Stored data:

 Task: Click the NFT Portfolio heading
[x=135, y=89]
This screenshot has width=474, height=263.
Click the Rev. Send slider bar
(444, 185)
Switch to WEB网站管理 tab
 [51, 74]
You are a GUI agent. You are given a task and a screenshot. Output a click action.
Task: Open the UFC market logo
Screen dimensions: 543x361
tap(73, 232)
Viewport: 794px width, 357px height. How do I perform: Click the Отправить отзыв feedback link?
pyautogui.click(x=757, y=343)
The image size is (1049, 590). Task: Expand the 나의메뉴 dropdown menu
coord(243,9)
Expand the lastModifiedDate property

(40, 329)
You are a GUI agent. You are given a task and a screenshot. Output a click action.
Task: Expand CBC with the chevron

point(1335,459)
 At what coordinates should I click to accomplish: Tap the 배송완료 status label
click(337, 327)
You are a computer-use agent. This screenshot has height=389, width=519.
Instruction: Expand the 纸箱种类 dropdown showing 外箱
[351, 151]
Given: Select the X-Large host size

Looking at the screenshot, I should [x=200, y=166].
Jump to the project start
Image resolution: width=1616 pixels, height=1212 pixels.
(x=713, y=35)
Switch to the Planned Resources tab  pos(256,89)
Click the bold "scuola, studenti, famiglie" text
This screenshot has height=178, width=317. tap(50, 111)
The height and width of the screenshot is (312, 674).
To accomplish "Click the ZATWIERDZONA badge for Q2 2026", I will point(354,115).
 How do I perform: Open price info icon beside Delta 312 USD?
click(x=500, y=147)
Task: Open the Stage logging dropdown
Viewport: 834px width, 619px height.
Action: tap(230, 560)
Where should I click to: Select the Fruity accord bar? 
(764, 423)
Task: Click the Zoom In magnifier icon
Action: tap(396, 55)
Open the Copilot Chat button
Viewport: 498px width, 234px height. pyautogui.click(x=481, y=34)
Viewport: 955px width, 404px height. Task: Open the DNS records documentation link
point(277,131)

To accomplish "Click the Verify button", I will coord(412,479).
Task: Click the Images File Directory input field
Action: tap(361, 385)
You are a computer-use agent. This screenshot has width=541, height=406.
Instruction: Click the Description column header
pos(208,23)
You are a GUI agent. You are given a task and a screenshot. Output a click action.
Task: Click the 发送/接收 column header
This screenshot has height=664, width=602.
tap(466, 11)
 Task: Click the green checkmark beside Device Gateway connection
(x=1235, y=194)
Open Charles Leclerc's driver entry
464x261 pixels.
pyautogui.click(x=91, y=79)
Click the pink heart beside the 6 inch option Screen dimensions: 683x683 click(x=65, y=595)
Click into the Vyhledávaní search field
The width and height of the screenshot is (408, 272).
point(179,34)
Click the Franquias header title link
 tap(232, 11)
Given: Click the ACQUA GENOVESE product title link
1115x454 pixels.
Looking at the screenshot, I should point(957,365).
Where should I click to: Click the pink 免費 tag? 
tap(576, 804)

> **What the exercise asks**
All of the records above should be given again exactly as written.

> **Expected answer**
 Task: Click the NFT Portfolio heading
[x=135, y=89]
This screenshot has width=474, height=263.
Click the Rev. Send slider bar
(444, 185)
Switch to WEB网站管理 tab
 [51, 74]
You are a GUI agent. You are given a task and a screenshot. Output a click action.
Task: Open the UFC market logo
Screen dimensions: 543x361
tap(73, 232)
Viewport: 794px width, 357px height. How do I perform: Click the Отправить отзыв feedback link?
pyautogui.click(x=757, y=343)
The image size is (1049, 590). Task: Expand the 나의메뉴 dropdown menu
coord(243,9)
Expand the lastModifiedDate property

(40, 329)
You are a GUI agent. You are given a task and a screenshot. Output a click action.
Task: Expand CBC with the chevron

point(1335,459)
 At what coordinates should I click to accomplish: Tap the 배송완료 status label
click(337, 327)
You are a computer-use agent. This screenshot has height=389, width=519.
Instruction: Expand the 纸箱种类 dropdown showing 外箱
[351, 151]
Given: Select the X-Large host size

Looking at the screenshot, I should [x=200, y=166].
Jump to the project start
Image resolution: width=1616 pixels, height=1212 pixels.
(x=713, y=35)
Switch to the Planned Resources tab  pos(256,89)
Click the bold "scuola, studenti, famiglie" text
This screenshot has height=178, width=317. tap(50, 111)
The height and width of the screenshot is (312, 674).
To accomplish "Click the ZATWIERDZONA badge for Q2 2026", I will point(354,115).
 How do I perform: Open price info icon beside Delta 312 USD?
click(x=500, y=147)
Task: Open the Stage logging dropdown
Viewport: 834px width, 619px height.
Action: tap(230, 560)
Where should I click to: Select the Fruity accord bar? 
(764, 423)
Task: Click the Zoom In magnifier icon
Action: tap(396, 55)
Open the Copilot Chat button
Viewport: 498px width, 234px height. pyautogui.click(x=481, y=34)
Viewport: 955px width, 404px height. Task: Open the DNS records documentation link
point(277,131)

To accomplish "Click the Verify button", I will coord(412,479).
Task: Click the Images File Directory input field
Action: tap(361, 385)
You are a computer-use agent. This screenshot has width=541, height=406.
Instruction: Click the Description column header
pos(208,23)
You are a GUI agent. You are given a task and a screenshot. Output a click action.
Task: Click the 发送/接收 column header
This screenshot has height=664, width=602.
tap(466, 11)
 Task: Click the green checkmark beside Device Gateway connection
(x=1235, y=194)
Open Charles Leclerc's driver entry
464x261 pixels.
pyautogui.click(x=91, y=79)
Click the pink heart beside the 6 inch option Screen dimensions: 683x683 click(x=65, y=595)
Click into the Vyhledávaní search field
The width and height of the screenshot is (408, 272).
point(179,34)
Click the Franquias header title link
 tap(232, 11)
Given: Click the ACQUA GENOVESE product title link
1115x454 pixels.
Looking at the screenshot, I should point(957,365).
Where should I click to: Click the pink 免費 tag? 
tap(576, 804)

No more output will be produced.